### Data provided:
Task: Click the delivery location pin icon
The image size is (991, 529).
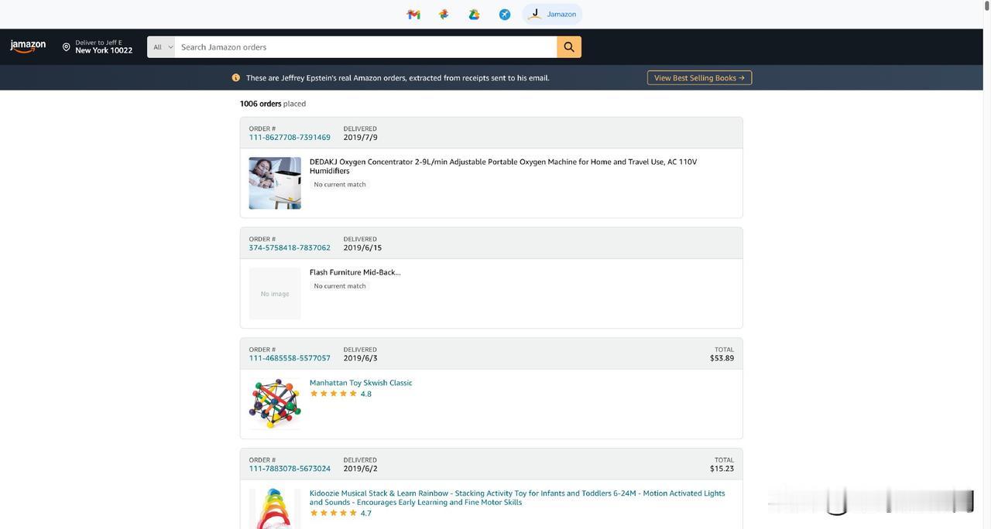Action: [66, 47]
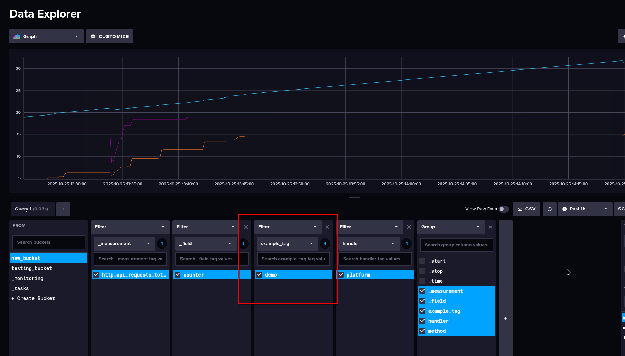Screen dimensions: 625x356
Task: Add a new builder card with plus
Action: pyautogui.click(x=505, y=318)
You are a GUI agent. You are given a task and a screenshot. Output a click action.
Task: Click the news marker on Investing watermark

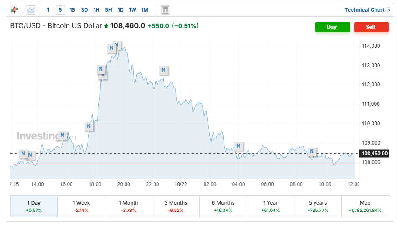63,136
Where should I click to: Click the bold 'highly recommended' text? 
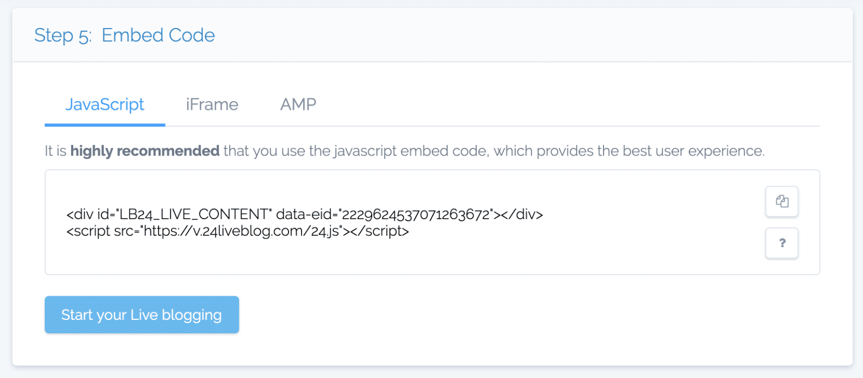145,151

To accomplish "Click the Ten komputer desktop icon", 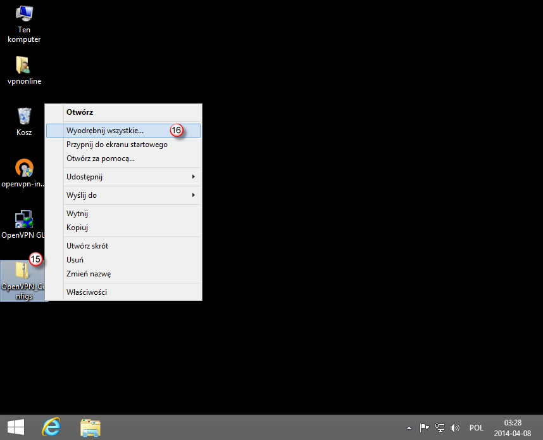I will [x=24, y=23].
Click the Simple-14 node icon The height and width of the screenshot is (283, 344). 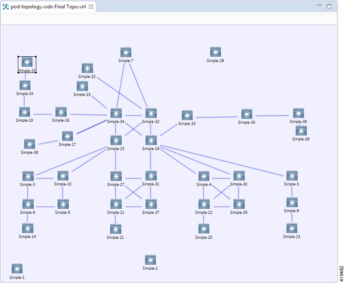coord(28,228)
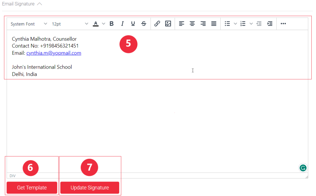
Task: Click the Get Template button
Action: coord(32,188)
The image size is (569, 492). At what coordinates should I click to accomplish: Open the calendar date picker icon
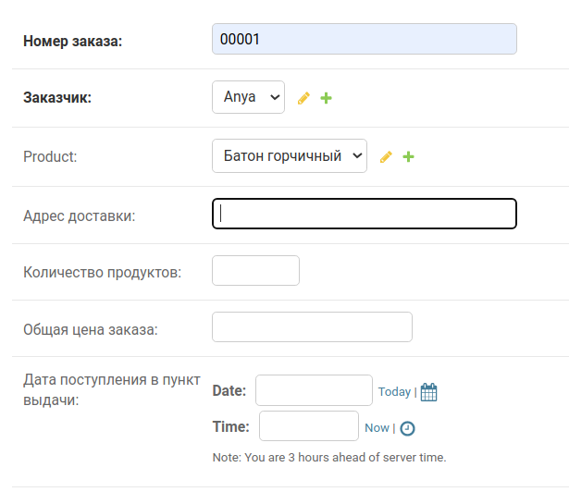[x=428, y=392]
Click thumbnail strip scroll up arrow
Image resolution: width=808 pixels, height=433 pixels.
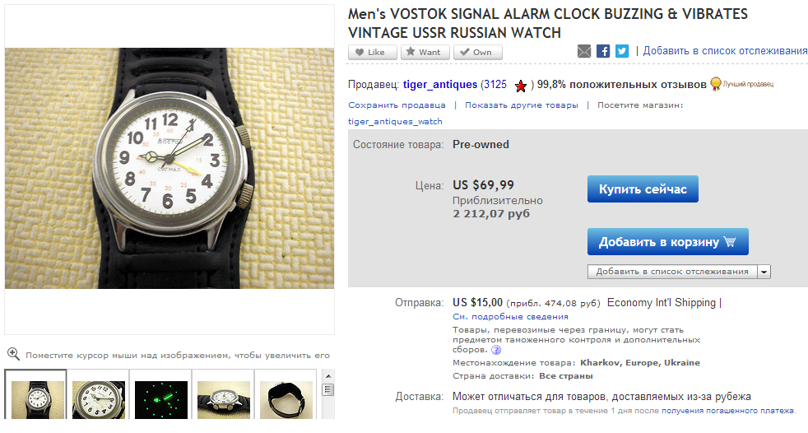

### Instructions for the task:
Every line from the first line of the entries above through the line with "You are a GUI" must be repeated exactly, and pictures must not be.

### Response area:
Task: Click the delivery location pin icon
The image size is (991, 529).
Action: [66, 47]
Screen dimensions: 625x356
Task: Add a new builder card with plus
Action: pyautogui.click(x=505, y=318)
You are a GUI agent. You are given a task and a screenshot. Output a click action.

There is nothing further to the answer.